Cela n’a rien à voir avec la reprise vigoureuse dont se prévaut le
gouvernement espagnol, mais correspond à un simple rattrapage dont la
dynamique reste à se confirmer. Si le chômage a très légèrement diminué,
touchant toujours un quart des actifs et un jeune sur deux, la qualité des
emplois créés – temporaires ou partiels – relativise ce succès de façade. Les
déséquilibres s’accentuent entre les régions et les couches de la société,
fruit d’une croissance très mal distribuée. L’Association nationale des directeurs
et gérants des services sociaux a publié son rapport annuel sur « l’état
social de la nation », mettant en évidence une profonde fracture sociale qui
ne se résorbe pas. Aucun des membres de 1,8 millions de familles n’a un
emploi, ce qui représente un foyer sur dix. Deux millions d’espagnols
connaissent la pénurie alimentaire et trois millions d’entre eux ne
parviennent pas chauffer leur logement. L’exclusion s’est installée, et avec
elle la montée du racisme, de la xénophobie et de l’incivisme, selon
l’association dont les membres sont en étroite prise avec la réalité sociale.

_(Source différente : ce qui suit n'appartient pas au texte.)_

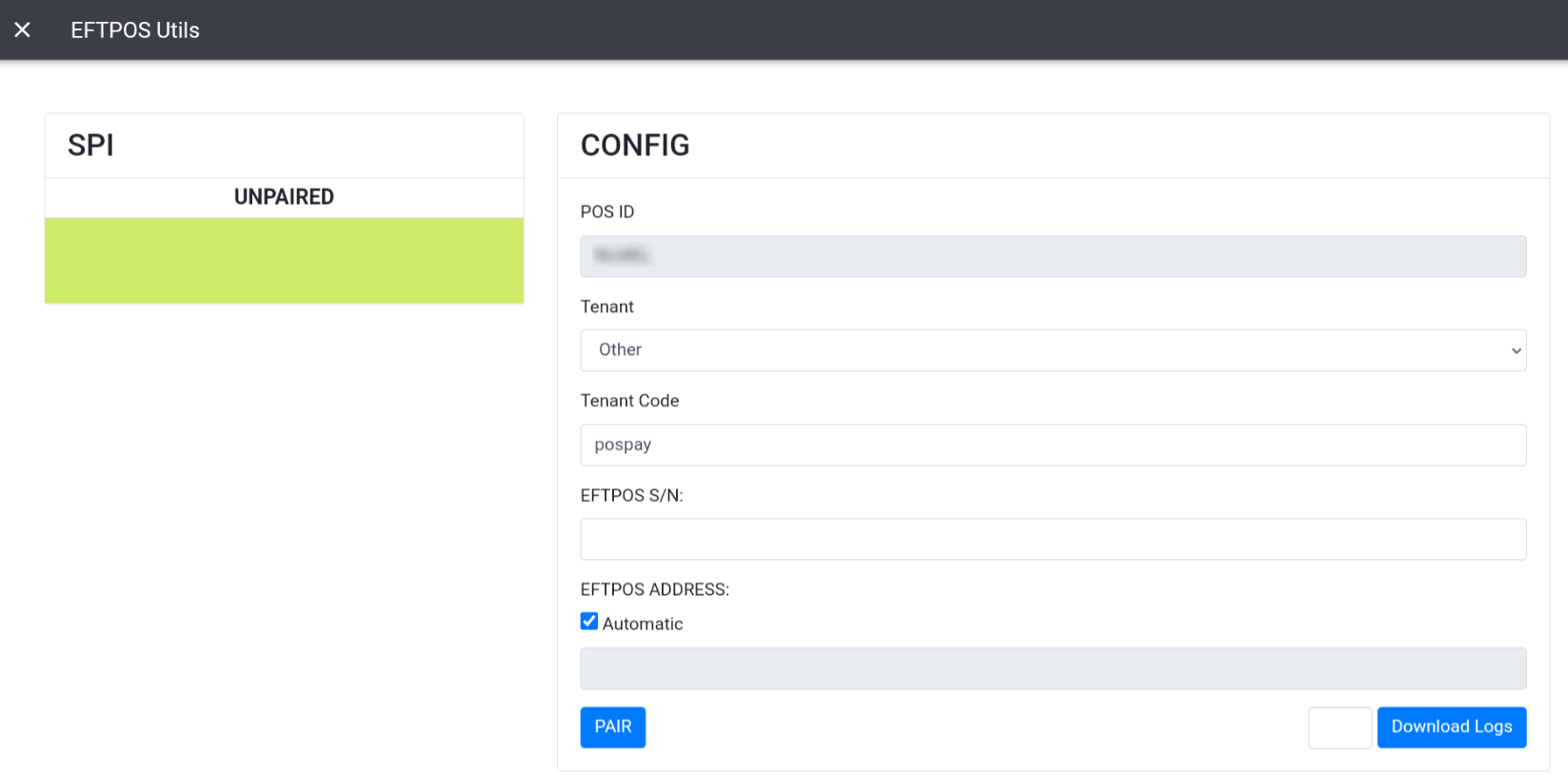Select the SPI panel heading

pos(90,146)
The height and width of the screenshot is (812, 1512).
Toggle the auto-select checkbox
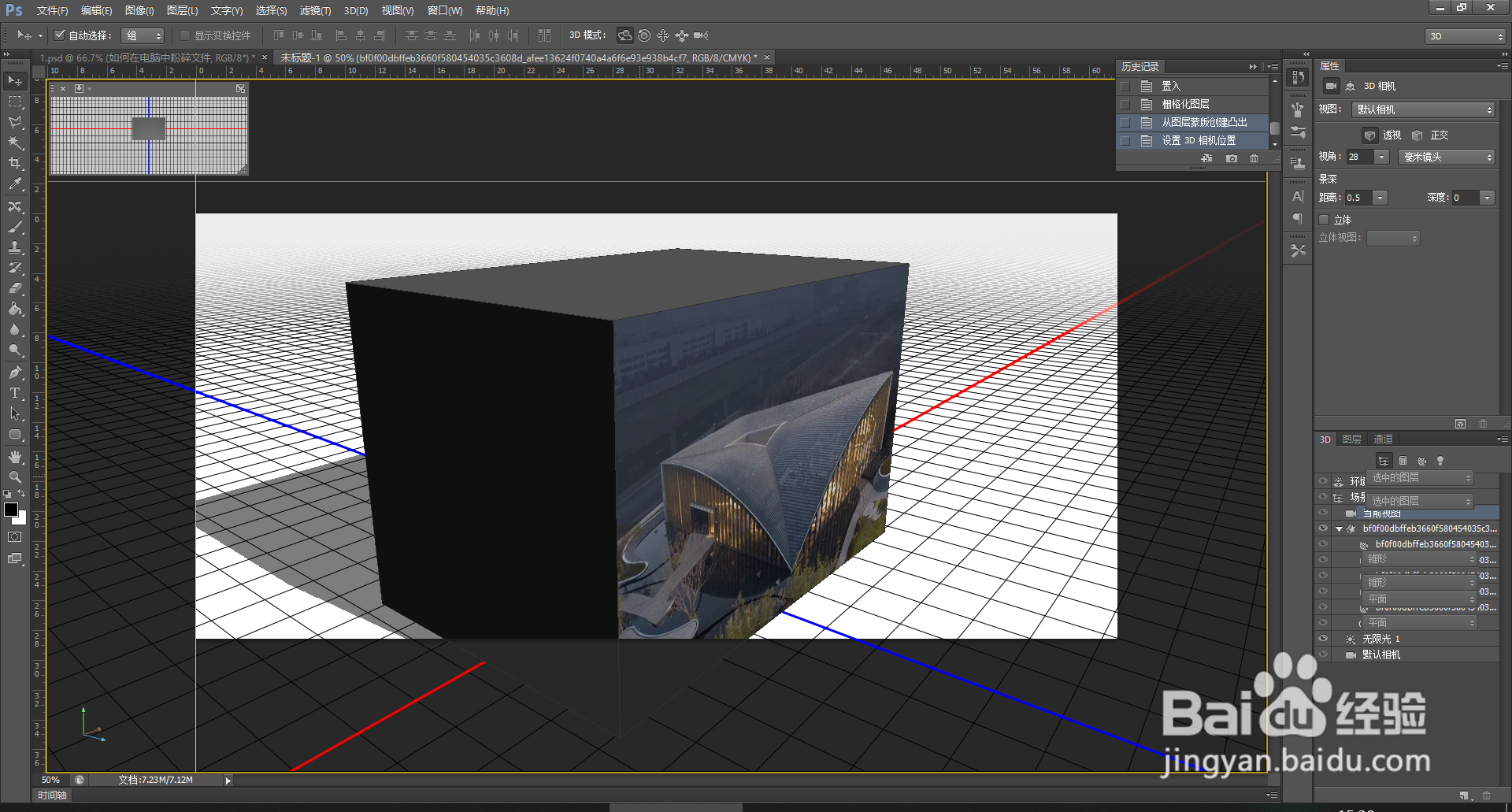59,35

Confrontés à l’échec de leur politique, dont ils tentent quand ils le
peuvent d’atténuer les effets pour ne pas en subir la sanction, les
dirigeants européens portent une double responsabilité écrasante : celle du
recul programmé d’une construction européenne qu’ils ne savent plus faire
progresser, ainsi que celle du développement d’inégalités structurelles
qu’ils ne peuvent ignorer, mais dont ils estiment qu’elles sont un prix à
payer. En retour, ils catalysent une crise politique chronique qui parcourt
toute l’Europe, dont ne sont encore observés que les prémices.

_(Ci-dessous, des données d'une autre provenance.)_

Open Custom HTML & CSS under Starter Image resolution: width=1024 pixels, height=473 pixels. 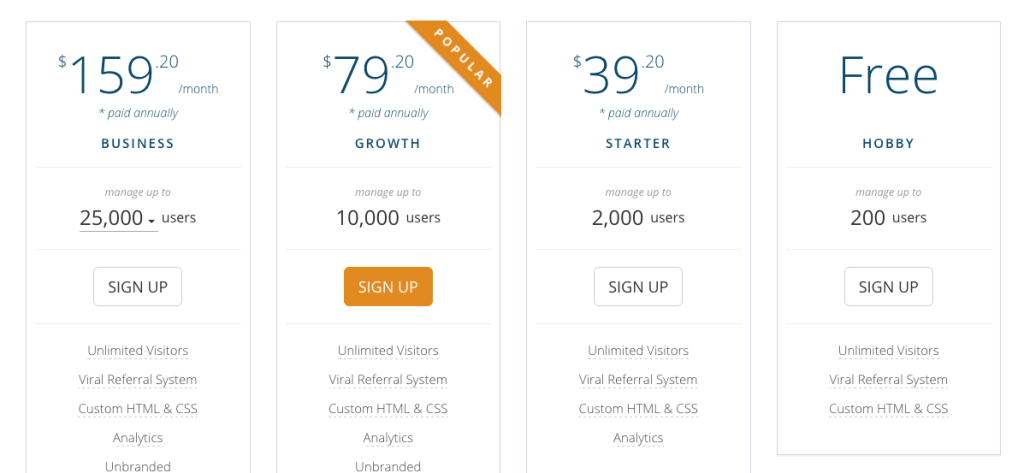coord(638,409)
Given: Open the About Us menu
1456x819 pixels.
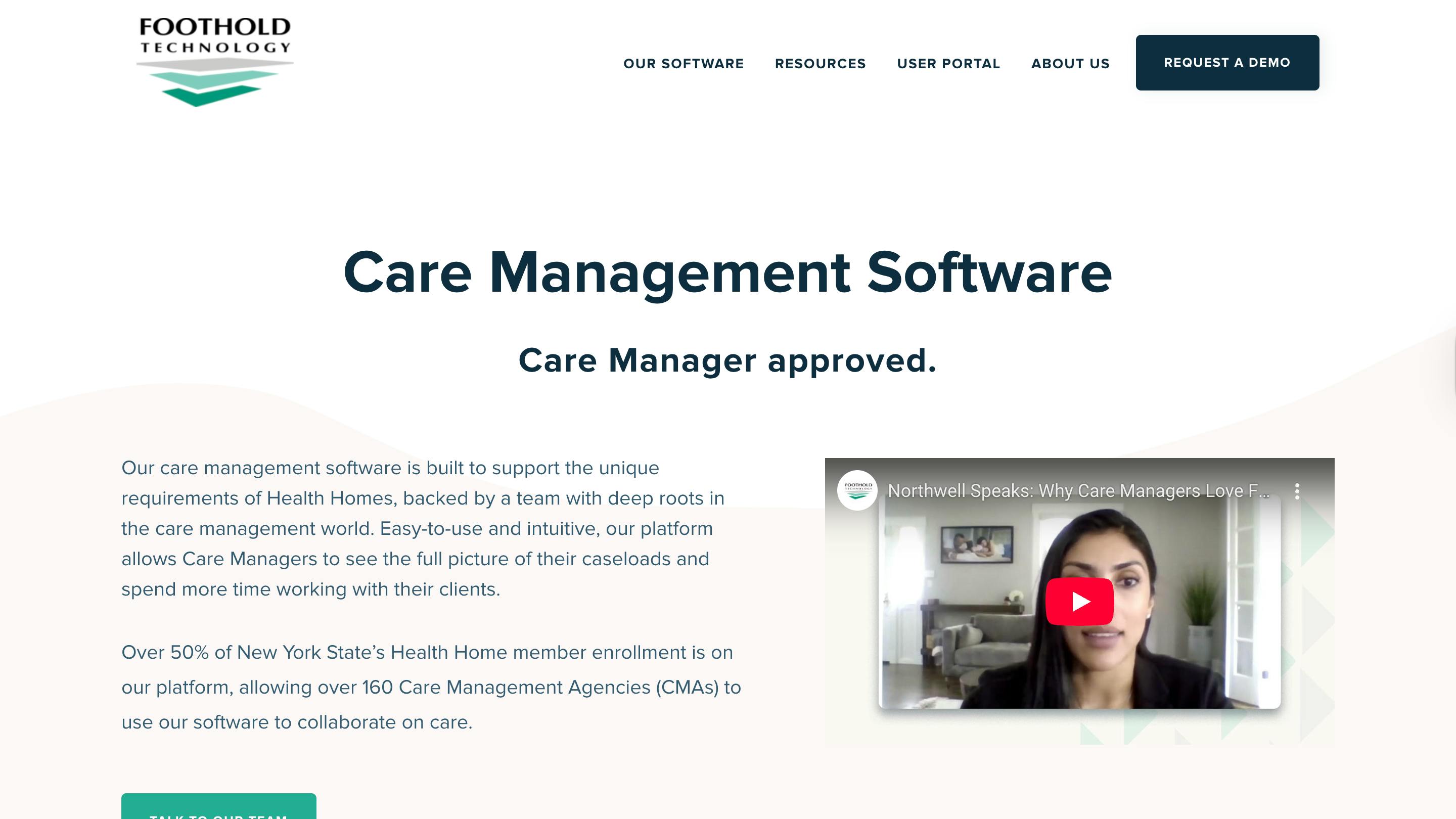Looking at the screenshot, I should click(x=1071, y=63).
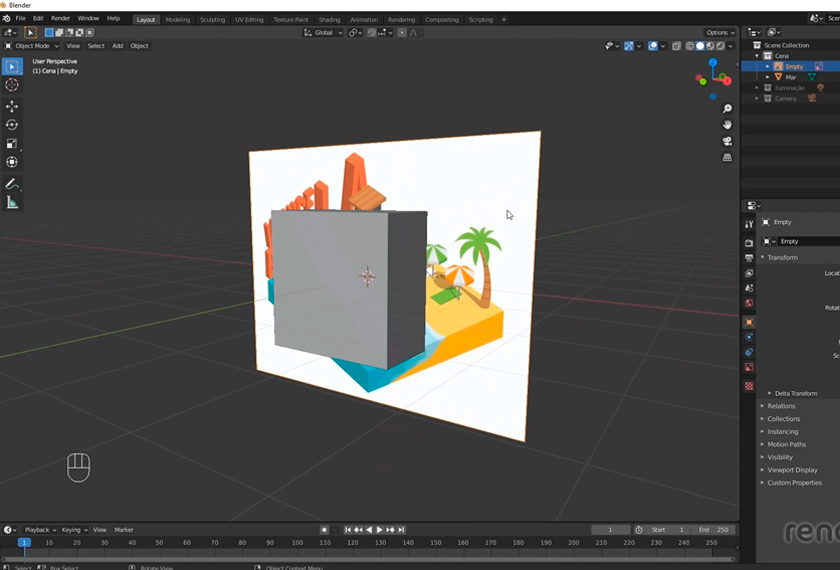Select the Cursor tool in the toolbar

coord(12,85)
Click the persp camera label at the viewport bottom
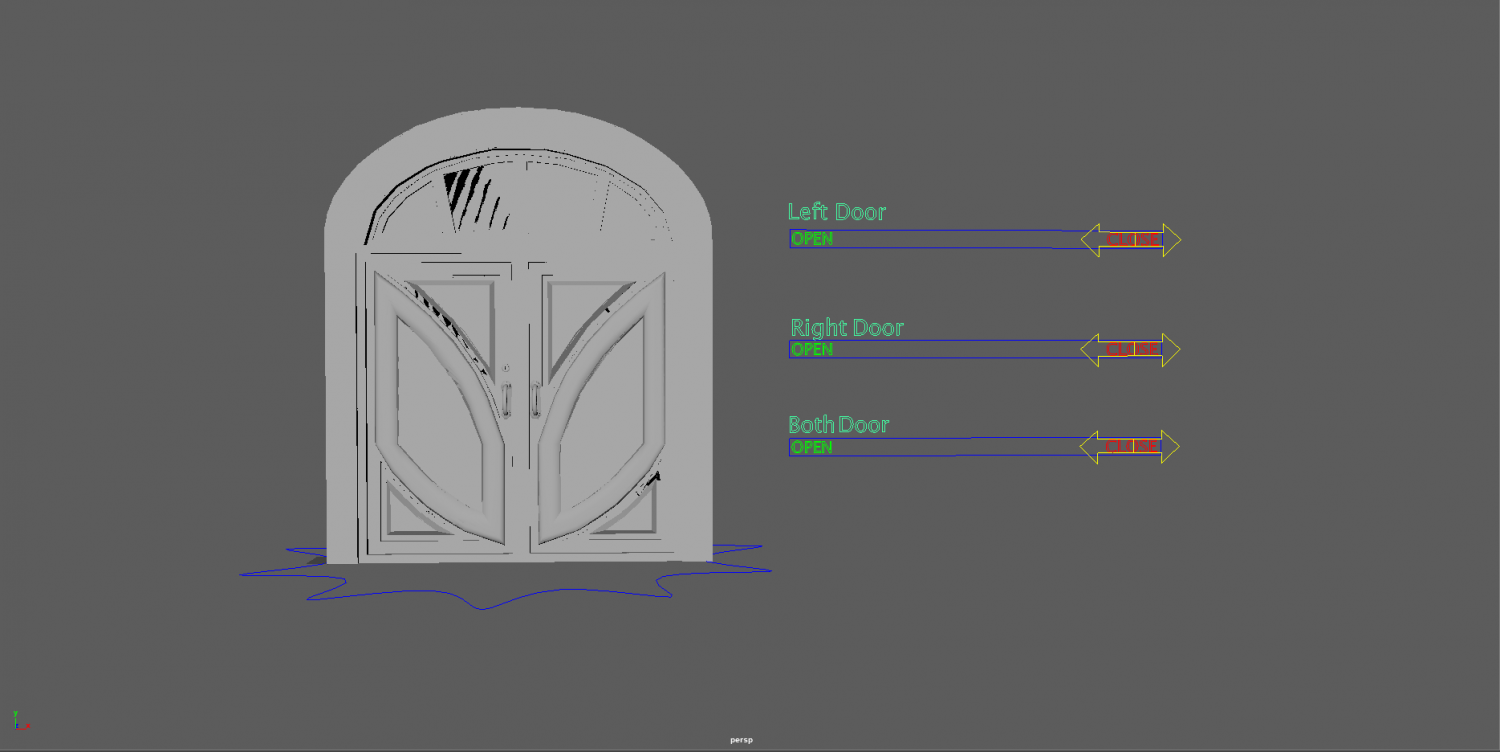The height and width of the screenshot is (752, 1500). tap(740, 739)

Le mot de la fin revient à Wolfgang Schäuble, à l’occasion d’une
conférence prononcée à Washington, où le FMI et la Banque mondiale tiennent
leurs réunions de printemps annuelles. Se prévalant d’une amitié avec les
ministres français Michel Sapin et Emmanuel Macron, il a assuré que « la
France serait contente que quelqu’un force le parlement » à voter des
réformes dures, en prenant comme exemple celles qui ont été accomplies en
Espagne. Ajoutant : « …mais c’est difficile, c’est la démocratie », ce qui
reste tout de même à démontrer à commencer par la Grèce.